What’s the point of a person being sentenced to three to five? When his life ain’t worth it anyway. So why not just lined us all up against the wall and just, you know, put bullets in us? Because that’s kind of like what that suggests. So it also suggests that everybody’s guilty. So, what about people like myself who are not? You know, people who’ve been railroaded, people who’ve been misjudged, you know? 
I was a 19 year old black kid, being judged by an all white jury. So what about those in the 90s, where white people were completely afraid of black teenagers? So I mean, how fair was my trial? So what happens when people have in justices andthey’re trapped in these cages. 

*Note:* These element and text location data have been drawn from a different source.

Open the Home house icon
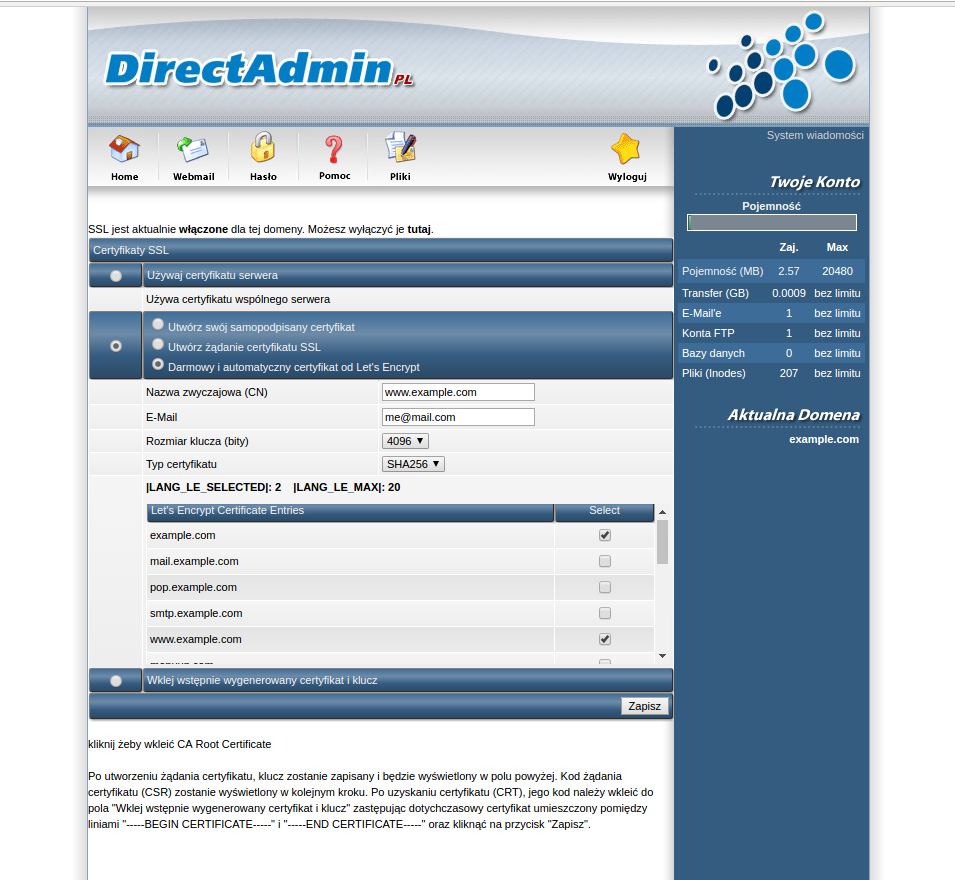The width and height of the screenshot is (955, 880). (124, 150)
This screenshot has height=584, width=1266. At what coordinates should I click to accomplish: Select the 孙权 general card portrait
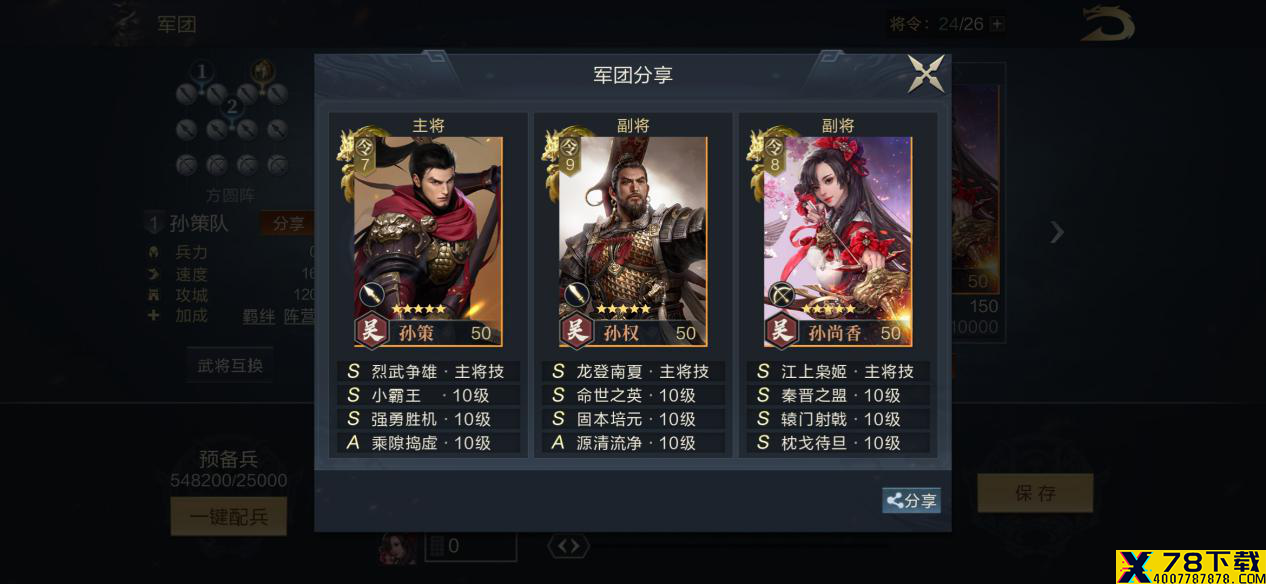coord(633,241)
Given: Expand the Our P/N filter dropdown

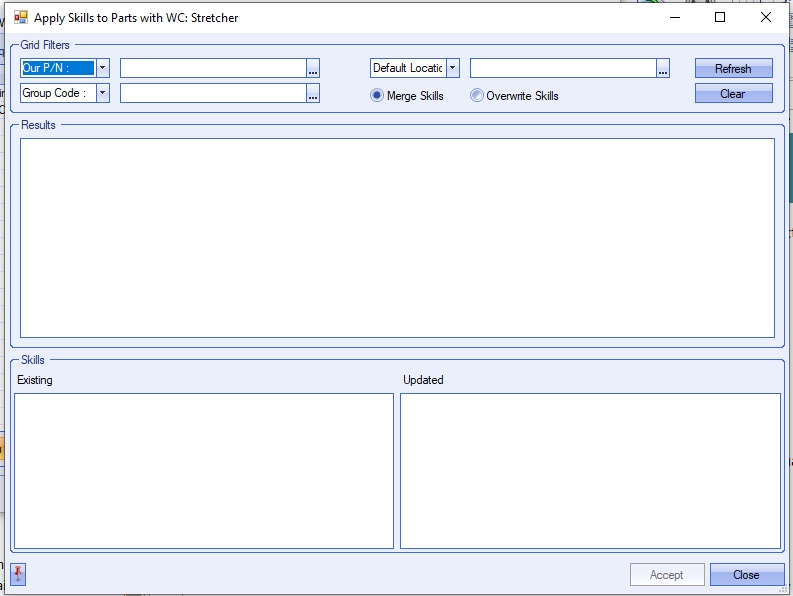Looking at the screenshot, I should point(103,68).
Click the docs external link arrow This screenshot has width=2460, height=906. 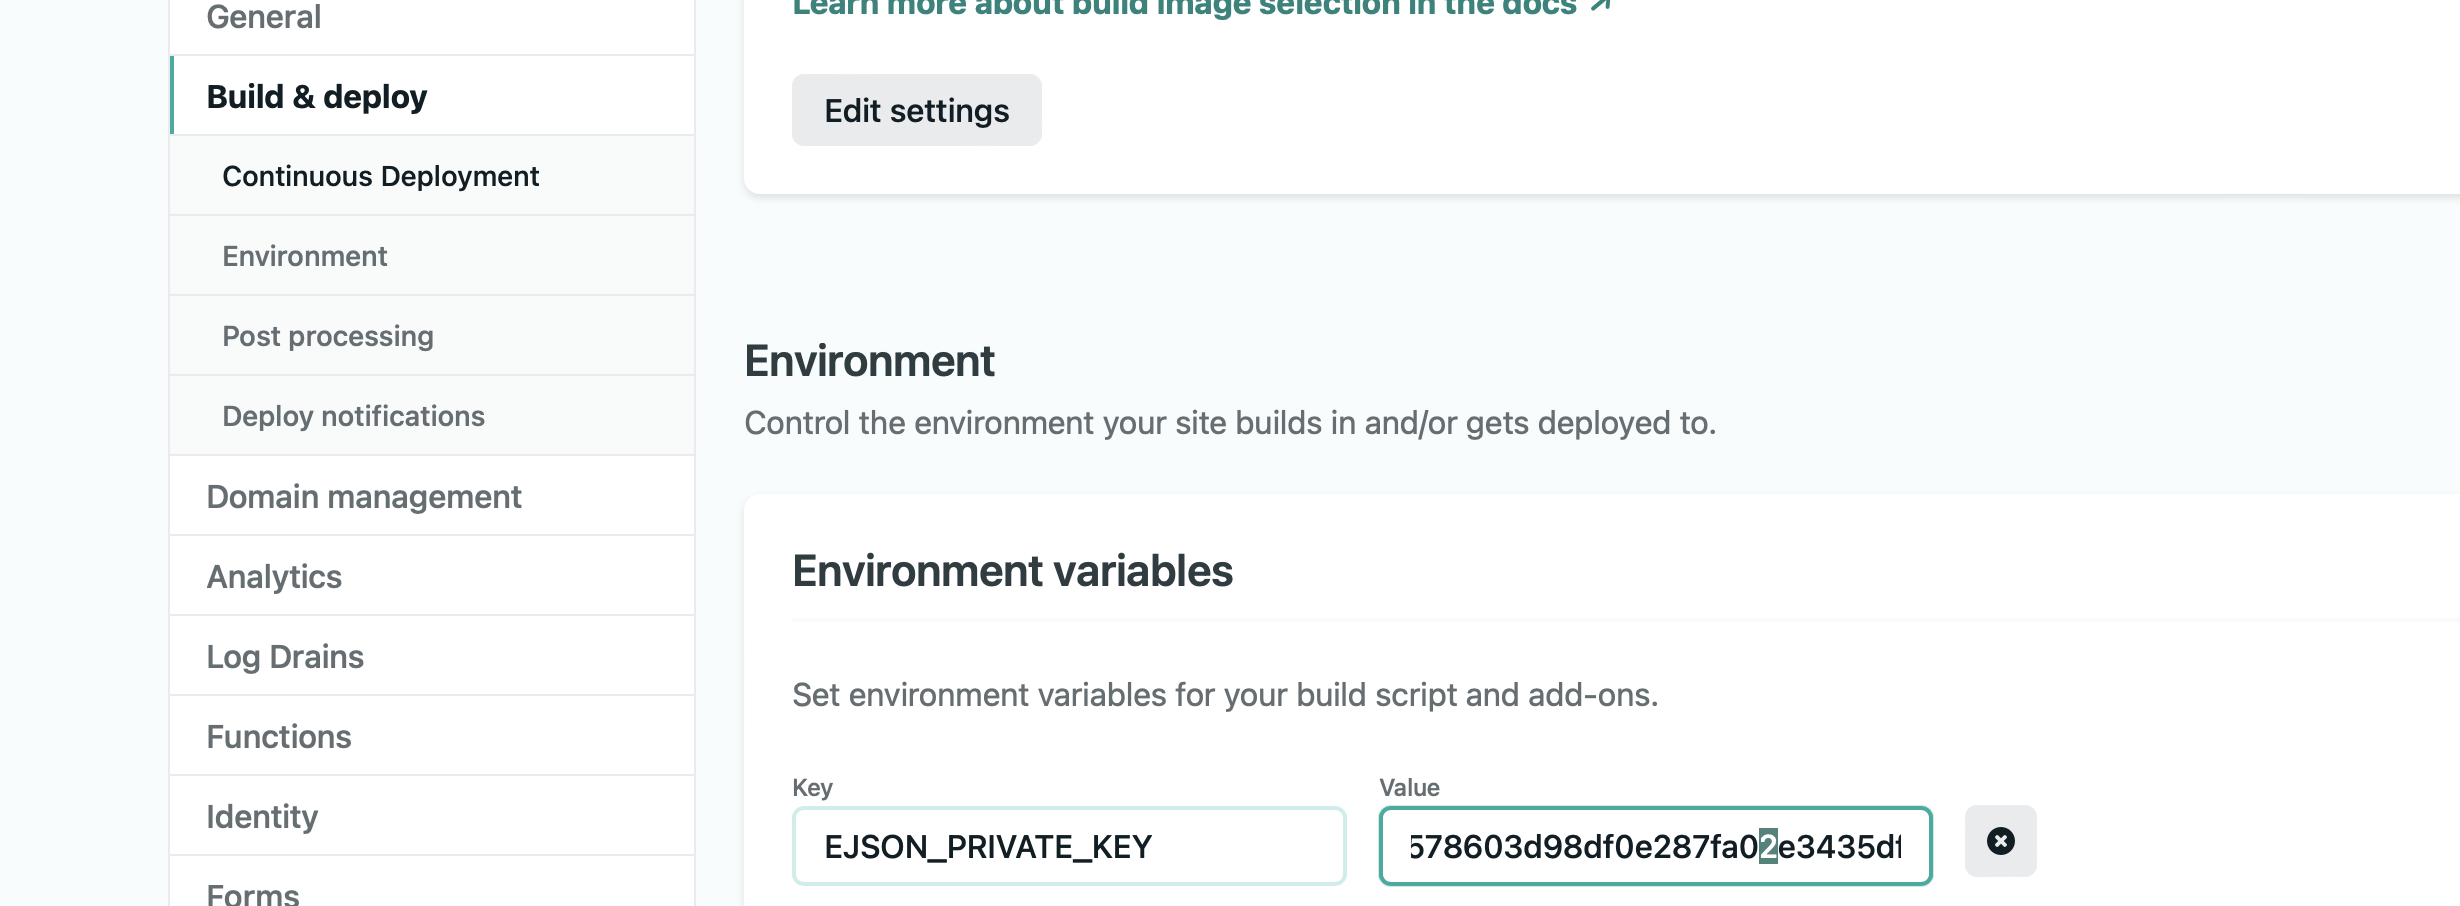1600,6
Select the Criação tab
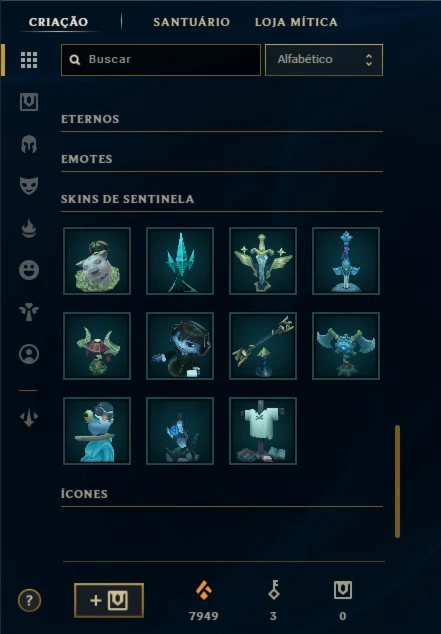 coord(58,22)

And you know, this is not their fault. You know, they were captured by the police force them in the situation, then you say, well they lived in this zone that, you know, the criminal justice system is free of human error. No, it’s a perfect system, you know, everybody that the court convicts, that the jury says is guilty is guilty. That jurors understand the law so well, and the procedure so well, that they’re free of ever making any type of error because these middle class white people essentially know everything so they can never be wrong. So our lives are not valuable because they said so. 

So I just think there’s all kinds of problems with that statement and with the situation that we’re in. We’re just not getting a fair shot at fending for ourselves and taking care of our lives. So right now my life is completely in the hands of being locked in this fucking building. And hopnig that a case of coronavirus don’t enter this building. Because I can’t go nowhere, they lock the doors on me so I can even try to run outside. 

So my life is in the hands of hoping that these cops are clean enough to not bring that shit in. And so yeah, I’m a little pissed off about that, because I don’t want my life to be in their hands. I’d rather take my chances out there. 

So yeah, so just a few thoughts I wanted to share, because you know, it isn’t a good place to be in. It isn’t the best place, as Baker would say, for us to be in. Again, if that’s the case, then why don’t you take my spot and I’ll take my chance our there?So I’m venting a little bit. That’s really all. We talk about a lot of stuff in here. I’m still trying to encourage these guys in here to stand up and be willing to fight, I mean who cares if you piss off the cop, you they’re potentially killing you anyway.

So yes, I really don’t care to piss them off. So, so that’s just my thought for now and like I say, I know I’m venting a little bit but I think you guys should hear some of what we’re going through inside of here and see what happens with that and I’m gonna keep pushing to get out of the prison and I’m gonna do my best to stay safe in here. So you’ll hear from me again. And so, I hope you guys take note of what I’m trying to say, that you know, we are people so please remember that.